Im Sinne der vom Gesetz postulierten nachhaltigen Einkommenssicherung verlangt § 10 Abs. 5 StbG unter anderem den Nachweis von "regelmäßigen" eigenen Einkünften. Regelmäßig sind Einkünfte aber nur dann, wenn sie über einen längeren Zeitraum mit einer gewissen Kontinuität bezogen werden.

Der nur einmalig erzielte Erlös aus dem Verkauf einer Eigentumswohnung ist daher nicht als "regelmäßige Einkünfte" anzusehen. Der Beschwerdeführer hat auch nicht dargetan, dass er im maßgeblichen Beobachtungszeitraum aus diesem einmaligen Erlös regelmäßige Einkünfte (etwa aus Zinserträgnissen) erzielt habe.

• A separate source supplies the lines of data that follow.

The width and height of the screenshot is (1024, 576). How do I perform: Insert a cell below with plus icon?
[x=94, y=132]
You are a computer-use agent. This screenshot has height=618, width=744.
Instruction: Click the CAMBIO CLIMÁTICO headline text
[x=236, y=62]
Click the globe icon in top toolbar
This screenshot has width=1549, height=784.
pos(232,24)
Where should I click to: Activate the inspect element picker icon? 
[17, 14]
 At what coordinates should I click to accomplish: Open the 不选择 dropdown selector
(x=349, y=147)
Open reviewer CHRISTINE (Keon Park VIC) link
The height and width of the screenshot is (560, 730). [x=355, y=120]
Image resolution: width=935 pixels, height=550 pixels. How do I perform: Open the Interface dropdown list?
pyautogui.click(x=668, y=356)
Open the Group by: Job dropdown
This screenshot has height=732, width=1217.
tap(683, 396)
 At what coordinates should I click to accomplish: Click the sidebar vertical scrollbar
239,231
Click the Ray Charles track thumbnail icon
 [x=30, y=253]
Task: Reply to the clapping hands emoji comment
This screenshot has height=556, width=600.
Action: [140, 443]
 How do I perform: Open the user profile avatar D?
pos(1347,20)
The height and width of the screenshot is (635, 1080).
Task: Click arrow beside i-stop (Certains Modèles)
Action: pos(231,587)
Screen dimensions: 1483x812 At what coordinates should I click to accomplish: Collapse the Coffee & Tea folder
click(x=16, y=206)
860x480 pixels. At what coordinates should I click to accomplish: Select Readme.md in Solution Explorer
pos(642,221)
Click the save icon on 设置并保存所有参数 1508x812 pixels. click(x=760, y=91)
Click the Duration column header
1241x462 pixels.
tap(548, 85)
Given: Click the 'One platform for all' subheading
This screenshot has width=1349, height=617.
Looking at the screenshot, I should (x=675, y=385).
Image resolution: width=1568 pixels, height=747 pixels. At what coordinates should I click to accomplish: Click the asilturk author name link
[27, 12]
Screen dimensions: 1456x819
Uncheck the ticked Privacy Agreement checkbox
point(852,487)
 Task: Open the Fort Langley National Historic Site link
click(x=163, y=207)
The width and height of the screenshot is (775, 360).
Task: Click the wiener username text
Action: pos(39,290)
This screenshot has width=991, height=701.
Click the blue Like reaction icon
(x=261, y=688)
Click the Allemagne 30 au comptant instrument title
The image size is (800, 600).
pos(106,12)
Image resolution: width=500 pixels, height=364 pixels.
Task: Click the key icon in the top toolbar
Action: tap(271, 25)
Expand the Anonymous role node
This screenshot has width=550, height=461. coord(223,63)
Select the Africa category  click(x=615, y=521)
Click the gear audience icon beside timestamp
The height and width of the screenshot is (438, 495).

Dass der Beschwerdeführer und seine Familie in diesem Beobachtungszeitraum keinerlei Sozialhilfeleistungen der Gebietskörperschaften in Anspruch genommen haben, ändert nichts an dem Umstand, dass die von ihm nachgewiesenen regelmäßigen Einkünfte nicht die vom Gesetz geforderte Höhe erreichten.

4. Da sich die Beschwerde somit als unbegründet erweist, war sie gemäß § 42 Abs. 1 VwGG abzuweisen.

5. Die Kostenentscheidung beruht auf den §§ 47 ff VwGG iVm der VwGH-Aufwandersatzverordnung 2008, BGBl. II Nr. 455.